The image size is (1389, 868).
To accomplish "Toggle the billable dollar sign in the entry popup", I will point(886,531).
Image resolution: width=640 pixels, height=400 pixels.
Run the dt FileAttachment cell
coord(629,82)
---------------
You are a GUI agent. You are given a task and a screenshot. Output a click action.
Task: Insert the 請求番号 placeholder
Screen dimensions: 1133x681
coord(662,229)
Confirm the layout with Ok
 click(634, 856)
---------------
Identify every line above that contains the string "click" and copy each one in full.

You are a GUI agent. You are given a task and a screenshot. Output a click action.
 click(634, 856)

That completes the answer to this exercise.